Telcos: stop asking "How fast can it code?".
Start asking "How securely can it scale?"
Last week, I was deep in a roadmap session with a Tier-1 European Telco.
The whiteboard was full of the "unsexy" reality of enterprise scale: OSS/BSS integration, complex billing cycles, strict 50ms latency targets, and a hard requirement to handle multi-billion transactions per year without a blink.
When we finally got to the topic of AI, the mood shifted. A stakeholder waved a hand and said: "Well, surely your team can just use Claude to write the code faster and shrink the timeline?"
It struck me. This is the trap.
They viewed AI as a productivity hack—a way to type code faster. But in an environment with that much inertia and massive architectural constraints, "faster code" is just a faster way to break things.
At the end of the meeting I asked for a separate session on Dunewind.
I told them: "We aren't just going to use AI to write the code.

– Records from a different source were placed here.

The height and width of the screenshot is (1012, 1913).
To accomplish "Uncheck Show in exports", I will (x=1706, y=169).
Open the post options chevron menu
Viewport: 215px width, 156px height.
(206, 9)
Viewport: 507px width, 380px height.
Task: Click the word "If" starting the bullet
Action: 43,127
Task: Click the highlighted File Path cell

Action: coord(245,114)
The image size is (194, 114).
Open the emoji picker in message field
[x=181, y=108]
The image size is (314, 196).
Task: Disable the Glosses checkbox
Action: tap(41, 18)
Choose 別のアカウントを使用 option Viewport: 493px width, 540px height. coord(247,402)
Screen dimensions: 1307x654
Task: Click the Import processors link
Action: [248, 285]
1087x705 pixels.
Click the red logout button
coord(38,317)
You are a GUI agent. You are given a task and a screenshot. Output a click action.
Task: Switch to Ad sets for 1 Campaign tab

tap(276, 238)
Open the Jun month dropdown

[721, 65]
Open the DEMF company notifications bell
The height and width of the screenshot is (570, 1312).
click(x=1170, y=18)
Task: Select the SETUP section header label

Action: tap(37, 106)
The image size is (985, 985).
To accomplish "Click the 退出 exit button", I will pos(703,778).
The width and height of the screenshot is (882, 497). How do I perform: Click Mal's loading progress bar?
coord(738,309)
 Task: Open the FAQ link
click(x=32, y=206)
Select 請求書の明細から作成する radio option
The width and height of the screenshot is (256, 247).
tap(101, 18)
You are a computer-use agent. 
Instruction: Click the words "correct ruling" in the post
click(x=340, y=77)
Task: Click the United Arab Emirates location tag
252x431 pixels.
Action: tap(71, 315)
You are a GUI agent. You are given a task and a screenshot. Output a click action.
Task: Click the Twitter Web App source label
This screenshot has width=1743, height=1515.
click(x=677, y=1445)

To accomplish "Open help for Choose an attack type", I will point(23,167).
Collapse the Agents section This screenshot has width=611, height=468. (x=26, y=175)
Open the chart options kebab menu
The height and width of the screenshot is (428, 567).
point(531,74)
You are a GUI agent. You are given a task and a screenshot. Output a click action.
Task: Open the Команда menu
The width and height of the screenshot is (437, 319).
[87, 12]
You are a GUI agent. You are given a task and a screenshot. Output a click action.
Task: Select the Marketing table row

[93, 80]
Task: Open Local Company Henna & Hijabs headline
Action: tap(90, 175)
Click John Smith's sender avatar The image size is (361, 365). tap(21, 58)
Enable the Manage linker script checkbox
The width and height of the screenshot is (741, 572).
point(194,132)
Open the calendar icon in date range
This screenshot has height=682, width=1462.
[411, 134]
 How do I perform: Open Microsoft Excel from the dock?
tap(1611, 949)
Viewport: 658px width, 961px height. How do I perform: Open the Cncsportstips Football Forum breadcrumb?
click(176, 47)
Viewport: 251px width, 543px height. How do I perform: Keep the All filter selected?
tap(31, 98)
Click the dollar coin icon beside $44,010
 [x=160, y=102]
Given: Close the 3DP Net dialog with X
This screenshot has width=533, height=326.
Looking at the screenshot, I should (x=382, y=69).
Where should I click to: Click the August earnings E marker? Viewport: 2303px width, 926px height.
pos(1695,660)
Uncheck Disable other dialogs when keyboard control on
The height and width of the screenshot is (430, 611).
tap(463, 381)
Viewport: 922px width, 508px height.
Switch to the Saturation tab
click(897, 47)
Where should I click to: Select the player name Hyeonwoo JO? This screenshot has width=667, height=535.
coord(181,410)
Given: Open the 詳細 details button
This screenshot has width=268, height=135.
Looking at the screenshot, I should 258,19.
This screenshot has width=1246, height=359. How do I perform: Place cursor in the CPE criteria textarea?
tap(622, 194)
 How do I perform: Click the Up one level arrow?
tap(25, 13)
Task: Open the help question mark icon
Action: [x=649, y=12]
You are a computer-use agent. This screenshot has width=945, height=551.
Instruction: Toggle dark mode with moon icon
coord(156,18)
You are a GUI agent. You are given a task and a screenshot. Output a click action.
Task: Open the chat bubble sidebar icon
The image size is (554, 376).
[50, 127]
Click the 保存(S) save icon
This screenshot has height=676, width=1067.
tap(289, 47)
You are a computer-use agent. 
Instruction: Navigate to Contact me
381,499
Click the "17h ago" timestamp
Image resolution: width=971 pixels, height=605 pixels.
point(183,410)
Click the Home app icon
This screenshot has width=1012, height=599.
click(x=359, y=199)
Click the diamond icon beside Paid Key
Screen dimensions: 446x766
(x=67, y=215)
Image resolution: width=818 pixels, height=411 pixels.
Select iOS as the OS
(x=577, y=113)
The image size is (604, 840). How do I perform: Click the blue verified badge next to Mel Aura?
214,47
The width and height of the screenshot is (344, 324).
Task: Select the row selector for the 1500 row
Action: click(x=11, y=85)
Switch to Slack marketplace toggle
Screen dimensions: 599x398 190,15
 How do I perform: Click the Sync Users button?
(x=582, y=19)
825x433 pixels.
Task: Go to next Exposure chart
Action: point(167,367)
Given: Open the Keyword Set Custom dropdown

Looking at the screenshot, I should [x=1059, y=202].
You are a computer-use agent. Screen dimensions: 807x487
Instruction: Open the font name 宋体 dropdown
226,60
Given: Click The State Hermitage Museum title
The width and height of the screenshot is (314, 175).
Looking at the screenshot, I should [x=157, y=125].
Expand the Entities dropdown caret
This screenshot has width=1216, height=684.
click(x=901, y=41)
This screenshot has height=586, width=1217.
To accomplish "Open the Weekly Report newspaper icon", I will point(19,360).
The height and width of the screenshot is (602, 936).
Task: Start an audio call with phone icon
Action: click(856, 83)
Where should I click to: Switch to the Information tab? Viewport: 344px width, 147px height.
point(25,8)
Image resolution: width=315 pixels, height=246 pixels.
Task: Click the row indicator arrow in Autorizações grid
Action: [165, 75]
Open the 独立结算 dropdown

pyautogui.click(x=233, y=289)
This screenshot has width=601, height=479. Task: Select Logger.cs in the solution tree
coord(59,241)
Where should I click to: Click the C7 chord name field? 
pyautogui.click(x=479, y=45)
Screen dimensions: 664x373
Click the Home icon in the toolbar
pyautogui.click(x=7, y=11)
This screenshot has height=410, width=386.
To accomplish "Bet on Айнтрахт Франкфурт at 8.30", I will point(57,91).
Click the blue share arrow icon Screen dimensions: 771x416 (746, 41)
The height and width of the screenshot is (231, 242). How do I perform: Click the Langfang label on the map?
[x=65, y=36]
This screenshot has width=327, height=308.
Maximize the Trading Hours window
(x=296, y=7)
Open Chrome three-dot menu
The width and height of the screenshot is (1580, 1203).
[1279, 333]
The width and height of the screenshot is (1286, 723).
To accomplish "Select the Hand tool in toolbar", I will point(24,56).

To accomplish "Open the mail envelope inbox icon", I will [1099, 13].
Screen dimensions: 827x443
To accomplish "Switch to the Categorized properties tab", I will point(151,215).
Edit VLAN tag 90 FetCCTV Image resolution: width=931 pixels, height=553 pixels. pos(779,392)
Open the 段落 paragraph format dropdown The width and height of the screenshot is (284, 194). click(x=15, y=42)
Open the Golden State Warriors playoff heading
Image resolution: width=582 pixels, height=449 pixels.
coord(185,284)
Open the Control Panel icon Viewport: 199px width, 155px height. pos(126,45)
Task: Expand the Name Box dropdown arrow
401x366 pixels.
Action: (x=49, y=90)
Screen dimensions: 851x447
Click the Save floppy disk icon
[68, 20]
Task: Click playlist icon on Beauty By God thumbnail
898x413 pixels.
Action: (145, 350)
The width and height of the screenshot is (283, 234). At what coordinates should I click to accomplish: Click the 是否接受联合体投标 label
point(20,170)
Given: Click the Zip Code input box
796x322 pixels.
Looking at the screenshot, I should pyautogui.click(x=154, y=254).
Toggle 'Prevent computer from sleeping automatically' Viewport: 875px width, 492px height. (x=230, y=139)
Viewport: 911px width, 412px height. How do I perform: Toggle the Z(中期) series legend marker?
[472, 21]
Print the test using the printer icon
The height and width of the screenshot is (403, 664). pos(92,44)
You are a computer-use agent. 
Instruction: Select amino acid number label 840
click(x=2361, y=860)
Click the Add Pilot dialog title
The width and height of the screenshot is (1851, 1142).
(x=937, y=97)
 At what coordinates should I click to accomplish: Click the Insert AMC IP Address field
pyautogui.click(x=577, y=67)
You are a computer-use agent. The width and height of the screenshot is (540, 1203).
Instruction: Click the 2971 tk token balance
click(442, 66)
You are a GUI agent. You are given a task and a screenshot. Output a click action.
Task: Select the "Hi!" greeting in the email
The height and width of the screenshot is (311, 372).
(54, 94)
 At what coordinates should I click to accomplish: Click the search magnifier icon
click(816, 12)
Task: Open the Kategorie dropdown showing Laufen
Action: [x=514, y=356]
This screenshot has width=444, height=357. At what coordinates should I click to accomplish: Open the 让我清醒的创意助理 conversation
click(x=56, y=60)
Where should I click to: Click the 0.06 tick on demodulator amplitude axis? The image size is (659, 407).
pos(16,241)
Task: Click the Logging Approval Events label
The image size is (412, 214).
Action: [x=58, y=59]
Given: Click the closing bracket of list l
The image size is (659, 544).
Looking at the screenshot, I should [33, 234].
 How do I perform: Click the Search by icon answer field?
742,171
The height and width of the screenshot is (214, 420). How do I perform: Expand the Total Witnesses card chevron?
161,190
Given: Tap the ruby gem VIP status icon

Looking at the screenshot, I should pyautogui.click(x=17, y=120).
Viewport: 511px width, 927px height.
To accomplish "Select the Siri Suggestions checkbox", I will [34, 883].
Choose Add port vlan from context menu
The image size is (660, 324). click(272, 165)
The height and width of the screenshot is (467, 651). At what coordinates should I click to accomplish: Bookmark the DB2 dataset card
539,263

We are going to use AI to monitor its execution and improve it automatically, while delivering a completely new experience to the user. Dunewind doesn't just execute, but governs the logic when you hit an edge case."
The conversation pivoted instantly: from delivery velocity to architectural improvements, new operational advantages and improved business plans.
The lesson for me: if you are pitching AI to a large enterprise solely as "speed," you are solving an R&D problem.
To solve a CTO's problem, you must pitch Control, Security and Resilience. With hashtag#MWC26 around the corner, this is the only conversation that matters.